Stages

Review: Four Troubled Souls Try for Connection in Red Orchid’s Fulfillment Center

Turner and Nateras. Photo by Mike Hari.

What does fulfillment mean? The playbill for A Red Orchid Theatre’s Fulfillment Center gives us more than a clue. Artistic director Kirsten Fitzgerald’s note lists definitions and describes what fulfillment means to her. Without exception, she says, “this feeling involves some sort of connection with other humans.”

And that indeed is what Fulfillment Center is about. Humans reaching out to other humans in an effort to connect. And also the process of handling customer orders such as packing and shipping. Abe Koogler’s play is the story of four working people (two of them educated ex-New Yorkers) trying to get by in a mid-size New Mexico city. Jess McLeod smoothly directs an excellent cast of four.

Suzan (Natalie West) is an aging former folk singer, desperate for a job so she can get her car fixed and drive home to Maine. She’s applied to work during the holiday season at the fulfillment center for a big online retailer, where Alex (Jose Nateras) is the manager. As the play opens, he’s timing her as she carries boxes from place to place around an obstacle course, “without running.” Suzan, with knee and back problems, barely passes but Alex hires her and they begin a fraught but semi-friendly relationship. Alex orients her to her new job (nine hours plus an hour break) and the productivity of the team: Moving 40,000 packages a day on average and double or triple that during the holidays. He concludes with the company line, delivered like a robot, “New Mexicans depend on us to make their holiday dreams come true.”

West and Schine. Photo by Mike Hari.

Natalie is living in a tent in a campground, where she meets John (Steve Schine), a carpenter who lives in his car. John clearly has some iffy events in his past, mostly involving women, and he resists her chattiness.

At Alex’s apartment, his girlfriend Madeleine (Toya Turner) has just arrived from New York. (Her job allows her to work from home.) Madeleine’s first reactions to New Mexico reminded me of my own, when my then-husband and I drove across US 40 to Gallup and then north on US 666 into Colorado.

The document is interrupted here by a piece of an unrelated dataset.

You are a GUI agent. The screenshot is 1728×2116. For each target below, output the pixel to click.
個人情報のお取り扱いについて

It was my first trip west. It’s so quiet, Madeleine says. Adobe houses in the distance. Few cars on the highway. Where are the people?

Madeleine never learns to like New Mexico. “I came here to this nightmare shithole desert town” for you, she complains to Alex. And Alex doesn’t seem so sure that his job assignment will be only six months. He’s afraid he’s not performing well as a manager (poor metrics) and won’t get the promotion to work in Seattle. When Alex surprises her with a marriage proposal, Madeleine doesn’t receive it happily; in fact, she screams at the thought.

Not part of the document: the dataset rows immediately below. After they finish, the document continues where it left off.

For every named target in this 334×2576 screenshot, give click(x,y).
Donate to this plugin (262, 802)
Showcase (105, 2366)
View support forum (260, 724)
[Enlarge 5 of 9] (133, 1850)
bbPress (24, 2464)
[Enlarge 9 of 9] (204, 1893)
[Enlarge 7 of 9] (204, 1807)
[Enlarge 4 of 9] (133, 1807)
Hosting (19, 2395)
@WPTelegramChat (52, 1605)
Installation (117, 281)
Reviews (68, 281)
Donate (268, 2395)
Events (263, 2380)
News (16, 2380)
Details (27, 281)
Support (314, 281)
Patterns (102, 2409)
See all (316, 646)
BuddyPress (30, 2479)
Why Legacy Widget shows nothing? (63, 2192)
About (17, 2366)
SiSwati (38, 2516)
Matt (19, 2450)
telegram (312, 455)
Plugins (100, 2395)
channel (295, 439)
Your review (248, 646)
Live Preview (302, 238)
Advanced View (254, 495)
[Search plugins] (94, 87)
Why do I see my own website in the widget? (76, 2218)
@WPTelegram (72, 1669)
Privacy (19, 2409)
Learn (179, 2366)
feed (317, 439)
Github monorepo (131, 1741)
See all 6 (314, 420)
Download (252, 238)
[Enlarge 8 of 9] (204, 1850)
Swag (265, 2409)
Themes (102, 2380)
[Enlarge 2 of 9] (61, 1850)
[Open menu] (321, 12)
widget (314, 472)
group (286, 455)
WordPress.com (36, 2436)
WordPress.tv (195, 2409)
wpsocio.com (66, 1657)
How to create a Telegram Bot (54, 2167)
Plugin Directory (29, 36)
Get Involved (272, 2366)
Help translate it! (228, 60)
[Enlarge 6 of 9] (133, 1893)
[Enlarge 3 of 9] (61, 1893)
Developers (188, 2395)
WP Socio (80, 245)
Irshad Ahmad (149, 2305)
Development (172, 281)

Madeleine is so discontented that she looks for companionship online. She and John meet for an awkward first date, which mainly involves consuming a bottle of tequila. The date doesn’t end well, however, for either of them.

The relationship between John and Suzan is awkward too. She makes tentative advances to him, eventually getting him to talk a little. He invites her to sit in his warm car and later agrees to drive his car across country for her.

The conversations by the various pairs—Suzan and Alex, Suzan and John, Alex and Madeleine, Madeleine and John—are elliptical, uncomfortable, and framed by just-missed connections. The one hopeful moment is when Madeleine tells Alex that she hates New Mexico but she’s glad she came.

Throughout the 90-minute play, we track the troubled lives of these four souls. We know a sliver of their back stories, but they really aren’t fully fleshed-out characters. We know the most about Suzan, the most voluble in talking about her past as a singer and her family experiences. West’s characterization is beautifully realized.

Koogler’s script and McLeod’s direction benefit by Sarah JHP Watkins’ stripped-down set. The design, or lack thereof, demonstrates the importance of strong acting and direction. With a blank adobe-toned stone wall as backdrop, furnishings are just a bench and an assortment of corrugated boxes that serve as tables and desks. Mike Durst’s lighting creates moods for daytime and campground evening settings. Brando Triantafillou’s sound design and original music bring in touches of music from Suzan’s past and John’s car radio.

Fulfillment Center premiered at the Manhattan Theatre Club in 2017. Playwright Koogler is author of Kill Floor, Blue Skies Processand Advance Man.

A Red Orchid Theatre’s production of Fulfillment Center continues through March 24 at 1531 N. Wells St. Tickets are $30-$40.